Bagi peserta program asal Indonesia, memakan makanan Indonesia tentunya sudah biasa. Kita terbiasa dengan makanan yang pedas dan digoreng makanan, termasuk makanan yang memiliki aroma menyengat, seperti jengkol dan petai.

Tapi Indonesia memiliki memiliki keberagaman yang sangat luar biasa dalam budaya, kebiasaan, dan tentu saja makanan.

Suatu hari semangkuk bubur, yang diberi nama 'bubur pedas' disajikan oleh ibu angkat saya di Desa Sambas. Saya dan rekan saya asal Australia, Betsy, harus merasakannya.

Tapi ternyata tidak hanya kami berdua. hampir keluarga angkat dari peserta program pertukaran di Desa Sambas menghidangkan bubur pedas ini. Tentunya sesuatu yang harus dicoba, bukan?

Rupayanya bubur pedas adalah masakan tradisional di desa ini.

Saat pertama kali melihatnya, bubur ini seperti kombinasi sayur-sayuran, dengan bumbu-bumbu lembek berwarna abu-abu, yang mungkin Anda pikir perlu dibuang karena tampilannya seperti bubur yang sudah basi. 


Bubur pedas. Foto: Risni Sandra.

Tapi bubur ini memiliki aroma yang unik, berasal dari daun kesum, atau dalam bahasa Inggris lebih dikenal dengan sebutan 'mint Vietnam'. 'hot mint', 'praew leaf', 'laksa leaf', banyak sekali sebutannya untuk satu tumbuhan. Di Thailand daun ini lebih dikenal dengan istilah Phak Phai.

Awalnya saya merasa ragu-ragu untyk menuangkan sesendok bubur ini ke piring saya. Percayalah, tampilannya tidak terlalu mengunggah selera.

Kemudian, aku memakannya... dan mengejutkan, rasanya enak sekali!

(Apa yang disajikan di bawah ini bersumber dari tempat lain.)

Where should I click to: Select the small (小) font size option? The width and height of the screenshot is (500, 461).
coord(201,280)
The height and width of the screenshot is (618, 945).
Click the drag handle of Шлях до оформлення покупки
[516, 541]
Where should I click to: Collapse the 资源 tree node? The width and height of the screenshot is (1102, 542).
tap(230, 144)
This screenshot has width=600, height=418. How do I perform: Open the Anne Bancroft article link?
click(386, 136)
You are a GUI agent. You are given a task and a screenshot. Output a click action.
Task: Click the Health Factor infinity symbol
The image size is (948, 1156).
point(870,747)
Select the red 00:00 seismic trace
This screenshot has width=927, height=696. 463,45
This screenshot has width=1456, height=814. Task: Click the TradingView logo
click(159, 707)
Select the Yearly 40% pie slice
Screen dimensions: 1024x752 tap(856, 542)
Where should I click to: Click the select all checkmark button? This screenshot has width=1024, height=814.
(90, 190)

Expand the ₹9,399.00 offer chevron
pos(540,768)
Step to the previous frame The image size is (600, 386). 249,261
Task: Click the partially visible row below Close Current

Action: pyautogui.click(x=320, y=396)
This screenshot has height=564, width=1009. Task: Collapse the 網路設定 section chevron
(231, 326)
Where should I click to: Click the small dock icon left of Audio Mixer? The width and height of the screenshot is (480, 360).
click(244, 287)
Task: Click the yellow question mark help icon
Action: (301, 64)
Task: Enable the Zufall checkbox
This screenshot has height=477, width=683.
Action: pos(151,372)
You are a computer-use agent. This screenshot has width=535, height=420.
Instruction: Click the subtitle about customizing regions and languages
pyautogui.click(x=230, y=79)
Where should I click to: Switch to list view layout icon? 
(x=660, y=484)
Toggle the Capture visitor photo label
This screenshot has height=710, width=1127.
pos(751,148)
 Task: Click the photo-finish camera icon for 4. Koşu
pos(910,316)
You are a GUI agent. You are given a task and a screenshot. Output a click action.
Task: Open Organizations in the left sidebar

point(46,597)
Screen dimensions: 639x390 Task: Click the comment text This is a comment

Rupanya karena beras, santan, daging, dan berbagai jenis sayuran dicampur menjadi satu, saya kemudian menyadari dari mana warna abu-abu ini berasal.

Saya kemudian ingat cerita seorang pemuda Kalimantan Barat, bernama James. Ia pernah hadir saat kegiatan orientasi peserta AIYEP di Pontianak, sebelum kami pergi ke berangkat ke Desa Sambas, di minggu kedua bulan Desember lalu. Ia berbagi pengetahuan soal pengelolaan air. 

"Ketika Anda pergi ke Sambas, warga di sana akan menghidangkan bubur pedas kepada Anda, apa Anda pernah mencoba sebelumnya?" tanya James kepada kami.

Ia pun lalu menjelaskan dari mana sejarah bubur pedas ini berasal.


Saat peserta pertukarang pemudia mencoba memakan bubur pedas. Foto: Liam Taylor.

Dahulu, ketika warga desa Sambas mengalami kesulitan, mereka kehabisan makanan dan menyebabkan kelaparan.

Satu-satunya cara untuk bertahan hidup adalah mengkonsumsi makanan apa saja yang mereka bisa konsumsi. Tetapi, tetap mereka membutuhkan cakupan semua nutrisi agar mereka kuat bekerja dan melakukan banyak kegiatan lainnya.

Caranya, mereka menggabungkan semua bahan makanan yang mereka miliki, termasuk semua bahan yang tersisa di dapur mereka.

Dari potongan sayuran dan sisa nasi, tetapi diubahnya menjadi bubur, sehingga cukup bagi semua anggota keluarga. 

Dulu konon harus ada empat puluh bahan makanan dan bumbu untuk membuat bubur pedas. Tetapi tradisi ini berubah seiring waktu.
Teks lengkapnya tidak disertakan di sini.